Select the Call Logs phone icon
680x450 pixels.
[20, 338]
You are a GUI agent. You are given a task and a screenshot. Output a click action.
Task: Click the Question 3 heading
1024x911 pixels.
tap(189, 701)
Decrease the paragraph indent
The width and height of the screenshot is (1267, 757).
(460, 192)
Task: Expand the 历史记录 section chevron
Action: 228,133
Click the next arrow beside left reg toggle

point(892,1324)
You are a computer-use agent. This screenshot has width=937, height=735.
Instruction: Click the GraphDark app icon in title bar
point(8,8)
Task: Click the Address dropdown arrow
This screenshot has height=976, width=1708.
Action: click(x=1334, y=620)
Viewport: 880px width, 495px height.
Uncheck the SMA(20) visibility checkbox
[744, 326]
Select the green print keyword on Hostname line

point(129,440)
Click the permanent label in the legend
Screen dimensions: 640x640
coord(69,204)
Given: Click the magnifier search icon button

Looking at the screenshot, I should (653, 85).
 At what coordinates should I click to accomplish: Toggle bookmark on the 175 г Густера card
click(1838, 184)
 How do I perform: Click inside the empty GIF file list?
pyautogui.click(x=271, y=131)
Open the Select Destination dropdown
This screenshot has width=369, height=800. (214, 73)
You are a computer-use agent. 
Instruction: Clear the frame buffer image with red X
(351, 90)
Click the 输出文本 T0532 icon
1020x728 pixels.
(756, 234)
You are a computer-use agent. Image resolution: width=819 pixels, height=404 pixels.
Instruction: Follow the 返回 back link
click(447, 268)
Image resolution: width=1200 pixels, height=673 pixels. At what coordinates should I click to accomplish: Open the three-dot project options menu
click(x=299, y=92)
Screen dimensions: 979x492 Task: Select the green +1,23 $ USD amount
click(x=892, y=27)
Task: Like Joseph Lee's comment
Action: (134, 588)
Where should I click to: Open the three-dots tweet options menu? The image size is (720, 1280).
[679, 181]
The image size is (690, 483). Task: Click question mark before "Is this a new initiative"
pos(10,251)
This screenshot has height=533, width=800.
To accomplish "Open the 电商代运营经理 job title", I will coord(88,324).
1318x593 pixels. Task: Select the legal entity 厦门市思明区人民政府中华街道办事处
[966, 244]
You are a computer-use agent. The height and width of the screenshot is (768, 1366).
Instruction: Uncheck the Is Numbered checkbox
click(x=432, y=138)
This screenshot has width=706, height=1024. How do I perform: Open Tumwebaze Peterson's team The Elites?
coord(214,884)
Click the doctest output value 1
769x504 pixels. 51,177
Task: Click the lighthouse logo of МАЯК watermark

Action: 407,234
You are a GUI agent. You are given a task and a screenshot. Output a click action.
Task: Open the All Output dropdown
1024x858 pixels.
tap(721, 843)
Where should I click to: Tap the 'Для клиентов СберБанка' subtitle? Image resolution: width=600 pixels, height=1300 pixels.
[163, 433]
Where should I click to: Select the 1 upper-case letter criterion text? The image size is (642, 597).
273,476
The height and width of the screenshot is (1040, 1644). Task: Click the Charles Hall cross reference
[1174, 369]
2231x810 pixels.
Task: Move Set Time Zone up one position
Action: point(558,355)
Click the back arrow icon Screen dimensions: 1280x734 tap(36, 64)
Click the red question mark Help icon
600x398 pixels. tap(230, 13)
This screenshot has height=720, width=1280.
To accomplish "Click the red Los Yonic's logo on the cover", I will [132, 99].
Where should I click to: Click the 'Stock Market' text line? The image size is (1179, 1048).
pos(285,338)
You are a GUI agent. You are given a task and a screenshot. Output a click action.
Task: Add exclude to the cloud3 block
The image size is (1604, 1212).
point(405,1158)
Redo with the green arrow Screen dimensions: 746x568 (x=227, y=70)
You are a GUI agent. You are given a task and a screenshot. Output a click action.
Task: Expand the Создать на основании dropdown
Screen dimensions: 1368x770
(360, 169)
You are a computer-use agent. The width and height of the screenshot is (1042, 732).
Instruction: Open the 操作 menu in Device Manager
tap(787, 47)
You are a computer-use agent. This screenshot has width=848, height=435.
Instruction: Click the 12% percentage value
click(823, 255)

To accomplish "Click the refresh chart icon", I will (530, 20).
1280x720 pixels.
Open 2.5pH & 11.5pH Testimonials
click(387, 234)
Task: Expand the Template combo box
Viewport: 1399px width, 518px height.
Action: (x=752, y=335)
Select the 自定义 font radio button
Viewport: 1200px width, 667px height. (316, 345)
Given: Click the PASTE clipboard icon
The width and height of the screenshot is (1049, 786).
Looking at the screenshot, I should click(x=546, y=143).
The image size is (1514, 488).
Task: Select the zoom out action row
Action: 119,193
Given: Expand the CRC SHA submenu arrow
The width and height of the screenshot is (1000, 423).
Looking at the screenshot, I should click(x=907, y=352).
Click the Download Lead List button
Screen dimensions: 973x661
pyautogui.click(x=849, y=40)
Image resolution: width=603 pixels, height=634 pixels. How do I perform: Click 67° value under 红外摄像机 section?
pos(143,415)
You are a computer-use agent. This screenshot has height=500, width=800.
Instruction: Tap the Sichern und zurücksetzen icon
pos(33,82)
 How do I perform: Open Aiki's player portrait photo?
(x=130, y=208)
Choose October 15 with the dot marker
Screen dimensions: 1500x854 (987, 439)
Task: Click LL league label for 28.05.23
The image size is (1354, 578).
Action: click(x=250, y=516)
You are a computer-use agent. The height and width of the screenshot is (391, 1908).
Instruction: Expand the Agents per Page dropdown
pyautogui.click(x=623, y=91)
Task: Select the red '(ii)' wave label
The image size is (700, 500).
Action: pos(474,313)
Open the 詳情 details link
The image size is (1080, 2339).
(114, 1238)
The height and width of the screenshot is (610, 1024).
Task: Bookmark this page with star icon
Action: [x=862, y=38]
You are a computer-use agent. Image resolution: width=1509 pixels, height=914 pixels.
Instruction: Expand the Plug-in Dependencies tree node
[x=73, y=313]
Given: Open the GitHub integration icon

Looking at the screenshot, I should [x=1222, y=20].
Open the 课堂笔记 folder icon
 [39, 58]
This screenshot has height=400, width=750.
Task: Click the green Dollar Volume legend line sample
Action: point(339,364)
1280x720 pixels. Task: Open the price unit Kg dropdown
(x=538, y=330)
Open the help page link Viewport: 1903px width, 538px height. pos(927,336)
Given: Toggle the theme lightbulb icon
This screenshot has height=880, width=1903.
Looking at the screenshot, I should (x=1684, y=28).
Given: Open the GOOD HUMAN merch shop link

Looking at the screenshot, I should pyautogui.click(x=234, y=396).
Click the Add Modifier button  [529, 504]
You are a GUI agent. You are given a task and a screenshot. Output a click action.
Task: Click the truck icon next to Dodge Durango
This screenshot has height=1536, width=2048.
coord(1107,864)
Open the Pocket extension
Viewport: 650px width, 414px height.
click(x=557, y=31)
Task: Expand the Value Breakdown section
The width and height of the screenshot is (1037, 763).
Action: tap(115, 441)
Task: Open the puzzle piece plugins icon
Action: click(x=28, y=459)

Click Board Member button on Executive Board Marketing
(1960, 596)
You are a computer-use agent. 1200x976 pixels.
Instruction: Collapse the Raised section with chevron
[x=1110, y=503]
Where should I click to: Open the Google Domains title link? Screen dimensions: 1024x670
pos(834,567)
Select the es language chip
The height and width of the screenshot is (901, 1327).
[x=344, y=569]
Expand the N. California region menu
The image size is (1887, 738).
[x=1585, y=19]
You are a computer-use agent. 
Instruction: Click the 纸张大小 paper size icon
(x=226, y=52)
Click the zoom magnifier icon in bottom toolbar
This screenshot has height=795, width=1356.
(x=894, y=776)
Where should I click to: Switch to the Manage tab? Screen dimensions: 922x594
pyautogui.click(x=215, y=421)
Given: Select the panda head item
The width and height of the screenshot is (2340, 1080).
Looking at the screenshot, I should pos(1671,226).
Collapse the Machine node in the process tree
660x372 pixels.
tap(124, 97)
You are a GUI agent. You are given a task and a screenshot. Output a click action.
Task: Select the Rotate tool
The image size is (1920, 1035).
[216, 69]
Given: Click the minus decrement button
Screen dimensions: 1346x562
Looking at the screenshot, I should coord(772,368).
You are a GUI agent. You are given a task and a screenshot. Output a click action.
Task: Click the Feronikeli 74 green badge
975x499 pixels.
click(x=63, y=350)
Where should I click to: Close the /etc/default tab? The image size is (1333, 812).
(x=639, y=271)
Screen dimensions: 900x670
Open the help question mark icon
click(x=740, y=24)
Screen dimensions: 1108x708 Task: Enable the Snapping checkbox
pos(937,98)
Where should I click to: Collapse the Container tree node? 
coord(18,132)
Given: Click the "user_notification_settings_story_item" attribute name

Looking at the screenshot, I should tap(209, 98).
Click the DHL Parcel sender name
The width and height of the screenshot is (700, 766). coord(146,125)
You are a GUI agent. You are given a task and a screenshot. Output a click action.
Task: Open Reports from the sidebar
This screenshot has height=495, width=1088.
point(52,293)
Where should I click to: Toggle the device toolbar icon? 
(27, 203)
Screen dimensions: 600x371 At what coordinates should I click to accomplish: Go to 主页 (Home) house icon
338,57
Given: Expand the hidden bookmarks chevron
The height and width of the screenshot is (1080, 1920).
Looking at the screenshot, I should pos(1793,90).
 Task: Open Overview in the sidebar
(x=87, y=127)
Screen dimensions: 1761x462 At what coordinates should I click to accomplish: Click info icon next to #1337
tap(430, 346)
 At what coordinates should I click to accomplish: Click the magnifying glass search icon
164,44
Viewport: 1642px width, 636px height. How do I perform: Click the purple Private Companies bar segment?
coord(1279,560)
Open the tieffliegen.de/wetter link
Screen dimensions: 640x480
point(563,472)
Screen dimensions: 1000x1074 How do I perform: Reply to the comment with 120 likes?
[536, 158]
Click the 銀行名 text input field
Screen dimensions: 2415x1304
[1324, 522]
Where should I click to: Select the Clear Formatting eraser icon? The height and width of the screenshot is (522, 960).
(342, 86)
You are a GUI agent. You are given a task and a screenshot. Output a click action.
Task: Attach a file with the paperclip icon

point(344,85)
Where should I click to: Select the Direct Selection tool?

Work instruction:
For the listing above, state the number of lines that contain the word "will" and nothing more.

Solution to the exercise:
3